※センシティブよりの表現を多々含みます。
人工皮膚補修剤塗布
私にとってのかぐやとはなんだろう。
この前オタ公さんに聞かれた時にはこう答えた気がする、「娘、妹、恋人、家族。そういうのを全部ひっくるめた大切な人。生きる理由そのもの」。
赤ん坊のあの子を拾って、子守唄歌って寝かしつけて、ミルクも飲ませておしめも変えた。
わがまま放題に振り回されてお金も勝手に使われた。騒がしいし泣くし、ことあるごとに私が巻き込まれた。
おかげで私の人生計画は全部パァ、かぐやのせいで私の日常は不可逆なまでにしっちゃかめっちゃかにされてしまった。もうあなた無しの自分なんて想像もできないくらいに。
綺麗な歌声、屈託のない笑い。いつも誰よりも楽しそうで、誰でも楽しくしてくれる。かぐやのおかげで私はまた音楽を始めることができた、自分に向き合って前に進み始めることができた。
あなたの破天荒が私に自由をくれた。

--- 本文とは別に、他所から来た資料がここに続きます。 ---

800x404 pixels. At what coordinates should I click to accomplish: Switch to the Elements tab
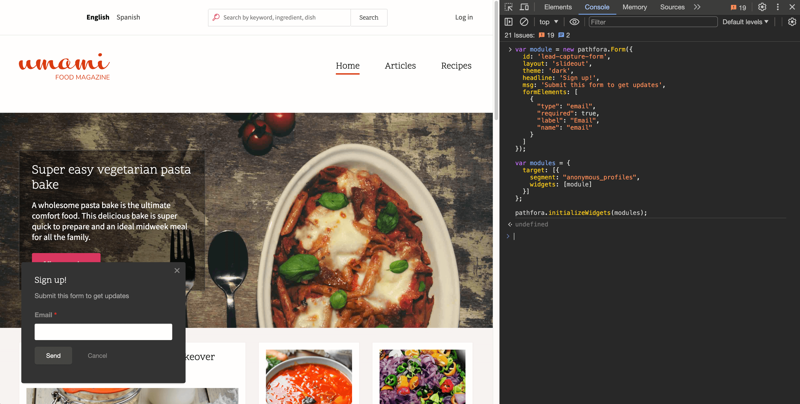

自分の心のままに生きる喜びを教えてくれた。別れの悲しさ、悔しさ、寂しさ、涙。祈りも願いも、夢も、それに向かって走り出す熱意も。
かぐや。可愛いかぐや、私のかぐや。大好き、愛してる。
あなたの無敵の笑顔が私に勇気をくれる。あなたが隣にいるならなんだってできる。
あなたは私の進むべき未来そのもの、私を先へと導いてくれる眩い陽の光。
「え〜〜〜っ、やーだ〜〜〜っ!彩葉にやってほしい〜〜〜」
「ぬぅ……っ。わかった、わかったってば!」
そう、かぐやは私の未来。なので彼女の我儘が私の行くべき方向そのものとなる。
勿体つけずに言うと、私は例によって例の如く、この子のおねだりを断れずにいたのである。
しょうがないじゃん、かぐやのおねだり可愛いんだし。
眉を八の字に下げて、小首を傾げて上目遣い。これをやられるときゅっと胸の奥が締めつけられて、その甘やかな痛みに耐えられず私はどれだけ葛藤しようと最終的にはYESと言わざるを得ないのだ。

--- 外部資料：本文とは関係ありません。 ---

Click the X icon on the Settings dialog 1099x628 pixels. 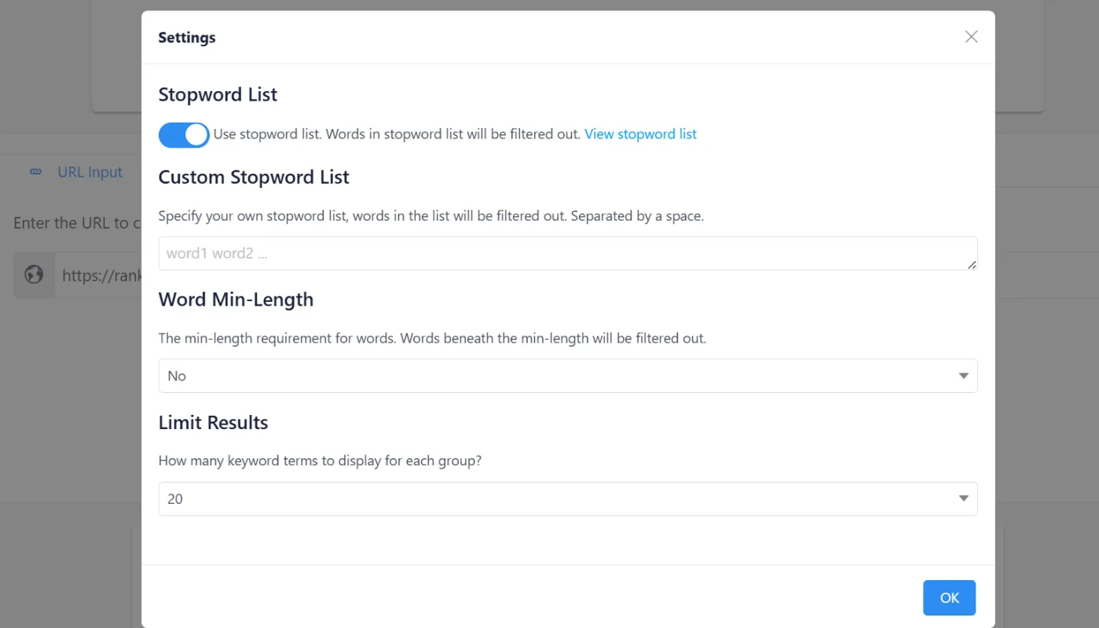click(x=971, y=36)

これ何某かの法に触れてるだろ、さっさと規制されてほしい。かぐや可愛すぎ罪だ。
「んもう……塗ってあげるから、ちゃっちゃとそこ座りなさい」
「やたっ♡ ありがとう彩葉!」
渋々頷くと、パッと花咲くような笑みが返ってくる。純度100%の喜び、赤ん坊の頃から変わらない無垢な微笑み。
これが正面から見られるのならまぁなんでもいっかぁみたいな気分にさせられる。あぁ、私ったらつくづく甘いけども恵まれてるなぁ。
今日は自宅、休養日。2人してリビングでだらだらと時間を潰していた時だった。
ヤチヨは52時間周期のスリープで現実からログアウト中。最近増設したサーバーを馴染ませるために色々と頑張っているようだ。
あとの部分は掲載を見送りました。